** BEGIN Extract to read **
This is to the guy who I once thought of as my boyfriend:  What fucking 30-something year old man needs to be schooled on the art of oral hygiene, and why credit, any credit, is important to acquiring assets in life (like a house for the kids you are fond of talking about).  Instead, I bought it, on my own dime, and have to hear you bitching and complaining about having to pay rent and board.  Too bad, pay up or get out - I'm not your mother.  I have waited too goddamn long for you to even get your driving license, I *just* found out 6 months after buying the house that your SIN card was "dormant" because you did not have a steady job record and have only recently been told that you have head problems (no fucking kidding, but why no doctor's appointment, ever?) and that's why you are less established than a 14 year old working part-time at McDonald's.  I have never met someone as dependent, stubborn, and with such an overstuffed opinion of himself as I have of you.  You are such a bitter fucking disappointment.

You can run to your mommy and daddy all you like, and cry to them how much of a meanie I am, and you can rest assured that I will never let them know your secrets.  I will never tell them of your cum-rags strewn across the den floor from your smoking porn fetish sites, your shitstains on my once pristine bed linens, your perfectly unused toothbrush from 2007 that I bought for you, or your once-in-every-ten-days showering habit.
** END Extract to read **
** BEGIN Dataset entries **
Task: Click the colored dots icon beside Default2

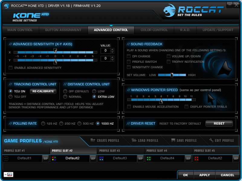Action: point(54,158)
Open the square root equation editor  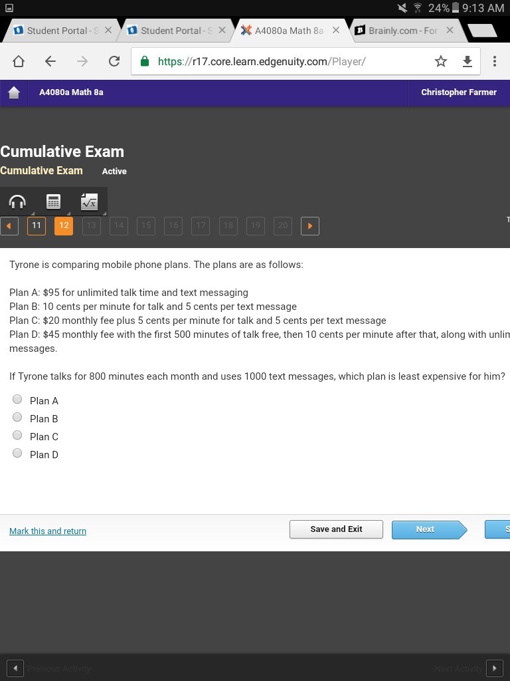pos(90,202)
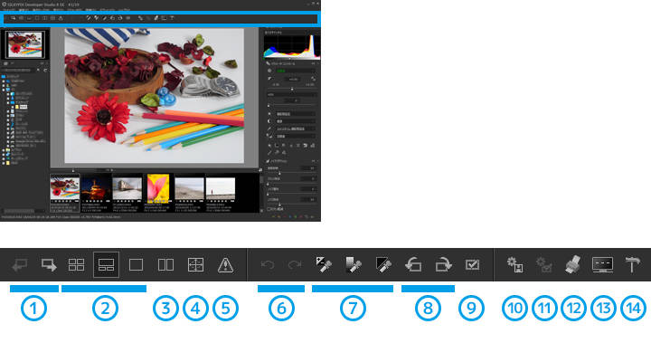The height and width of the screenshot is (362, 651).
Task: Open the two-pane side-by-side comparison view
Action: (x=166, y=265)
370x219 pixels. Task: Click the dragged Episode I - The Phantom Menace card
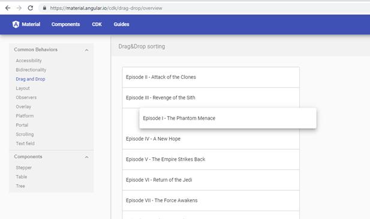click(228, 118)
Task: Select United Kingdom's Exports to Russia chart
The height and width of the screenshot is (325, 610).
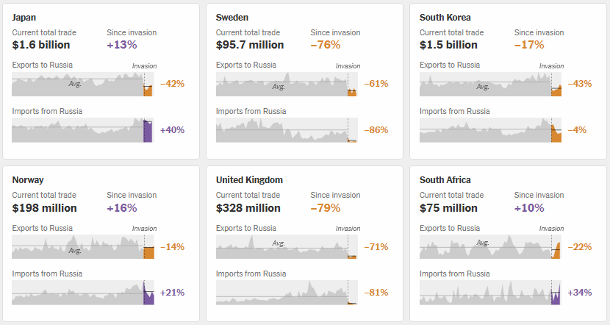Action: [x=286, y=247]
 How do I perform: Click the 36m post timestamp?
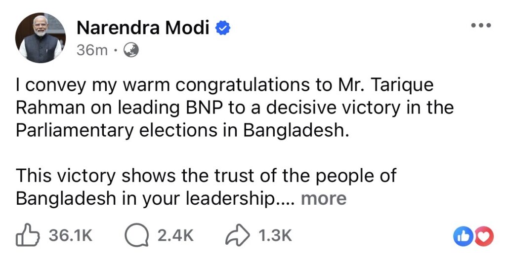92,50
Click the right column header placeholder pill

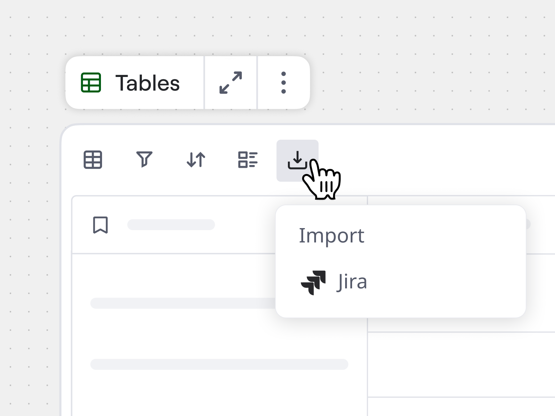(x=528, y=224)
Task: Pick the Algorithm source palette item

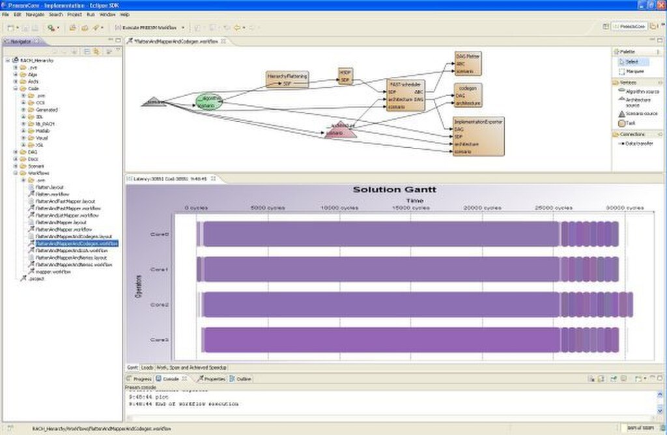Action: pos(638,92)
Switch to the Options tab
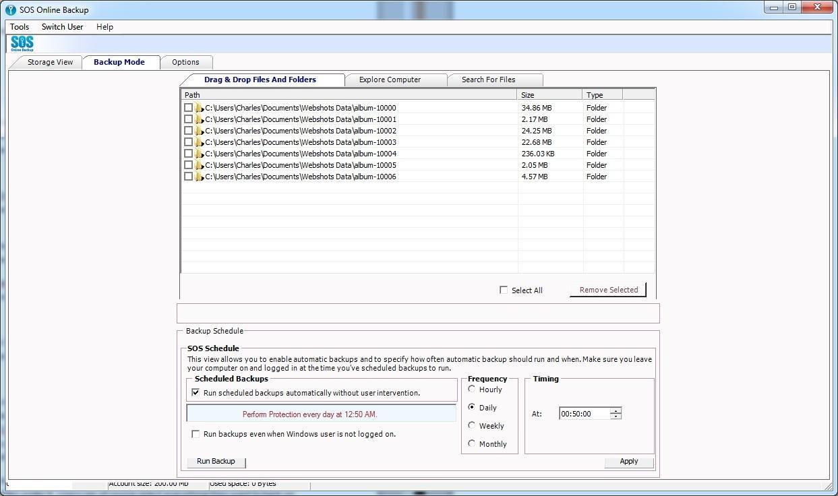Image resolution: width=838 pixels, height=496 pixels. point(186,61)
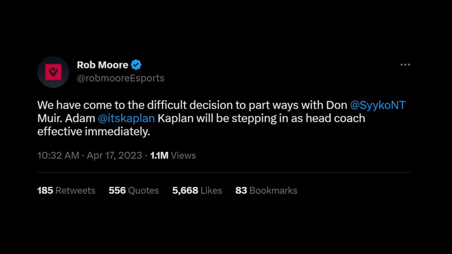Click the Apr 17, 2023 date

coord(114,155)
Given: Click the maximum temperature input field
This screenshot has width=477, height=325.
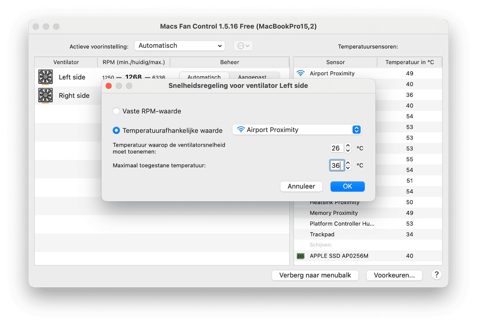Looking at the screenshot, I should 336,165.
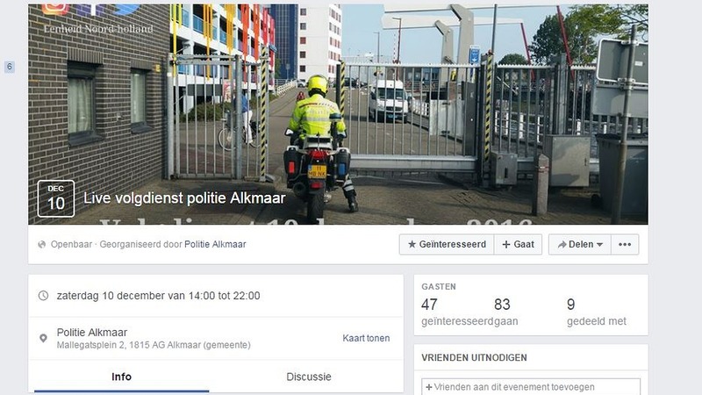
Task: Click the Geïnteresseerd star button
Action: [447, 245]
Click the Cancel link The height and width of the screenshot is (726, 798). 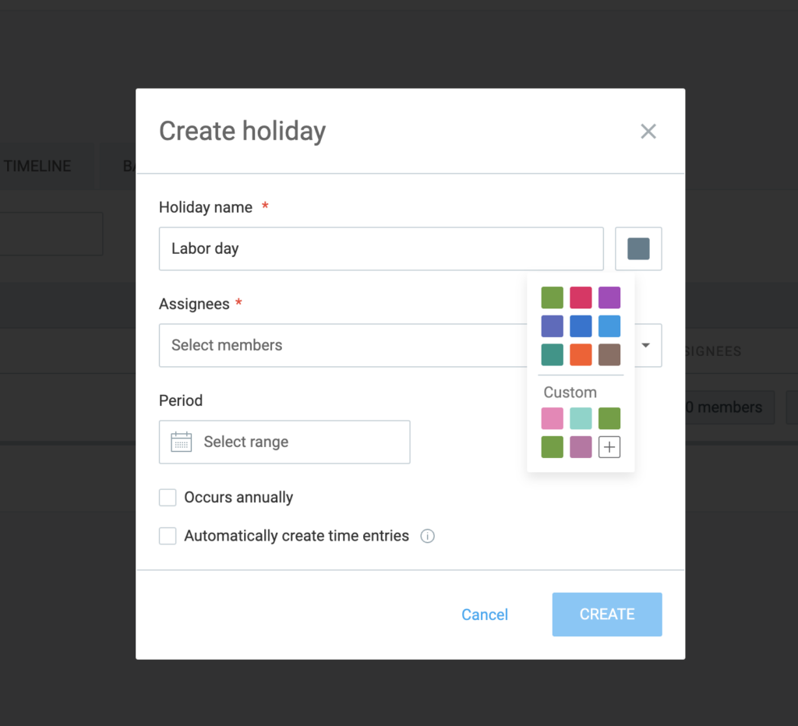pyautogui.click(x=484, y=615)
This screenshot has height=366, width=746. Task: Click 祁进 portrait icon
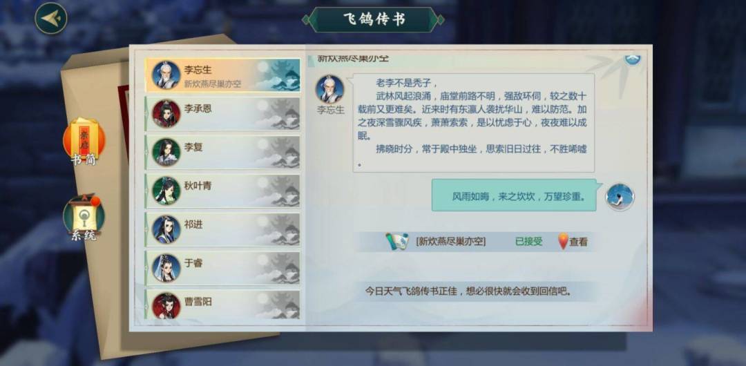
** END Dataset entries **
* _Directions_
Retype the stretch of the letter to a former boyfriend from "You can run" through "once-in-every-ten-days showering habit.". The data have no connection to the letter addressed to a former boyfriend.

* _Solution for this problem_
You can run to your mommy and daddy all you like, and cry to them how much of a meanie I am, and you can rest assured that I will never let them know your secrets.  I will never tell them of your cum-rags strewn across the den floor from your smoking porn fetish sites, your shitstains on my once pristine bed linens, your perfectly unused toothbrush from 2007 that I bought for you, or your once-in-every-ten-days showering habit.